"Roller-skating, Saturday Evening Post Cover, July 12, 1919"   Lot no. 2019

Add to Want List

By Sarah S. Stilwell Weber 1878-1939

30.00" x 25.00", Framed 39.00" x 34.00"
Oil on Canvas
Signed Lower Right



Click any of the images above for additional views.

Original cover for The Saturday Evening Post, July 12, 1919.


Sarah S. Stilwell-Weber was known for her illustrations of children. After the birth of her daughter Jane in 1909, Stilwell-Weber’s work matured. She took children out of the realm of fantasy and focused on active images of children at play in the real world, putting them in settings like the seashore or the park. Roller-skating instantly grabs the attention of the viewer with its strong sense of movement of the two little girls, coupled with the pure joy of the subject.


Sarah S. Stilwell was born in 1878 in Concordville, Pennsylvania, the youngest daughter to a harness maker. She started taking art classes at the Drexel Institute at age 17 in 1897 with Howard Pyle, who is considered the “father of American illustration” and who taught many of the most successful illustrators. Stilwell sold her first illustration to Collier’s in 1898, the same year she illustrated her first book, Dorothy Dean. The following year, she earned a coveted spot to study with an exclusive group of Pyle’s students at Chadd’s Ford. She studied with him until 1900, then set up an independent studio to work in Delaware, close to her mentor.


She received a steady stream of commissions, including in 1903 a pictorial essay for St. Nicholas magazine with 6 drawings of children on the theme of “Happy Days,” which helped launch her career and gained her commissions for leading publications like Vogue, Harper’s Bazaar, and The Post, for which she would produce her first cover in 1904. 


Stilwell-Weber’s Post covers became so popular that the editor in chief, George Lorimer, offered her a contract for a regular slot on the cover - a role which would later be given to Leyendecker and Rockwell. But, Stilwell-Weber turned it down. She wasn’t sure she could produce the kind of quality work she wanted on a fixed schedule, though she would go on to paint 60 covers for the Post.

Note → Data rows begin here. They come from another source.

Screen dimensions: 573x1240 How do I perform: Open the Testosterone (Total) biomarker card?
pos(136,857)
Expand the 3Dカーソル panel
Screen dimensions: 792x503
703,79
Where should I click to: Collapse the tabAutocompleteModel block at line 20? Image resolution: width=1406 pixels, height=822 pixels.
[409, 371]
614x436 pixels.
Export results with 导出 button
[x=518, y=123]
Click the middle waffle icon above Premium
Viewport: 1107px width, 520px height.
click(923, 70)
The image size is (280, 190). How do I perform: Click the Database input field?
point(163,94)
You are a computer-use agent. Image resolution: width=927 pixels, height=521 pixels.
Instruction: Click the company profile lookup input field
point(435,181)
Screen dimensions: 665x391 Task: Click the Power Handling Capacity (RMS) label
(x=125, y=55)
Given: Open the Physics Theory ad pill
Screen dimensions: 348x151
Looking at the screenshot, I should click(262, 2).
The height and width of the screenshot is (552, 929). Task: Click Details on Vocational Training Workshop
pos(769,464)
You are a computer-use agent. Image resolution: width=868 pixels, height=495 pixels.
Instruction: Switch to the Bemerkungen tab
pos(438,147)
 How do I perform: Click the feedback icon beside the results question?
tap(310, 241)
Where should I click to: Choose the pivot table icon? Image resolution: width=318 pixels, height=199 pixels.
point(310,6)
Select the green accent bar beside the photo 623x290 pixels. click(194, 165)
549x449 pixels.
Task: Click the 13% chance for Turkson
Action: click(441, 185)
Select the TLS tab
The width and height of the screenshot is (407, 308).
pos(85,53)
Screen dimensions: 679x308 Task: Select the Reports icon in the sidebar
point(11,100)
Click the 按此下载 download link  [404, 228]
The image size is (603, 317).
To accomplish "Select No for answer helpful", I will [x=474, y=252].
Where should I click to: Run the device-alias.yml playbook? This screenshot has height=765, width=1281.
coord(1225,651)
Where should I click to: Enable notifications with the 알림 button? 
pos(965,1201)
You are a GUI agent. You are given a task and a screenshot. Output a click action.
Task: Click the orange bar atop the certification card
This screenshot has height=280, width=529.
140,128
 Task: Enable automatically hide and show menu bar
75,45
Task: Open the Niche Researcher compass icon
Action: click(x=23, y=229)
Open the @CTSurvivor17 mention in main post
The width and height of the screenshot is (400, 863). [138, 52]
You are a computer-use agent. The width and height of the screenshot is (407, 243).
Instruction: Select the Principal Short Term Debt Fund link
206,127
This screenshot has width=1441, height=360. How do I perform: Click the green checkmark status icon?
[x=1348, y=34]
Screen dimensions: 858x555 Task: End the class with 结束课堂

Once she established herself as a professional illustrator, she moved to Philadelphia where she joined the Plastic Club, an arts club for women established by earlier graduates of Pyle’s school, including Jessie Willcox Smith, Elizabeth Shippen Green and Violet Oakley.


Pyle accepted women in his class, but demanded full commitment from them. He encouraged his female students to never marry, for he thought if they married and had children they could never hope to keep up with the deadlines and high-standards of an illustration career. But, unlike her peers like Jessie Willcox Smith who had followed Pyle’s advice and never married, Sarah S. Stilwell married an English teacher named Herbert Weber in 1908 and the couple had their daughter the following year.


By this time in 1909, Stilwell-Weber was among the highest paid illustrators in the country and was painting covers for The Saturday Evening Post, which had a circulation of around 2 million by this time.



Explore related art collections: $100,000 & Above / Women Artists / Brandywine School / Saturday Evening Post Covers / Children / Magazine Covers / 1910s / Fashion / Sports

See all original artwork by Sarah S. Stilwell Weber


Sarah S. Stiwell Weber was fortunate as a student to attend the Drexel Institute in Philadelphia at the time Howard Pyle conducted his illustration class there (1894-1900). She also attended his summer classes at Chadds Ford, Pennsylvania.

    Although Pyle’s influence is clearly evident in her work, her point of view was often highly imaginative and exotic; she did fairy tales about or for children particularly well. Her pictures were well adapted to books, and in addition to such magazines as Harper’s, Bazar, Collier’s, St. Nicholas and The Saturday Evening Post, she illustrated a number of children’s books. She also wrote and illustrated a song book, The Musical Tree.

    Stilwell also worked in collaboration with Howard Pyle in illustrating his The Angel and The Child in sensitive pen-and-ink drawings, as well as with Katherine Pyle (Howard Pyle’s sister) illustrating her book Childhood and verse published in Harper’s Bazar. Among her many advertising clients were Wamsutta Mills, Kiddie-Kar, Fleishman’s Yeast, H-O Oats, Scranton Lace Company, Rit Dyes, and Williams’ Talc Powder.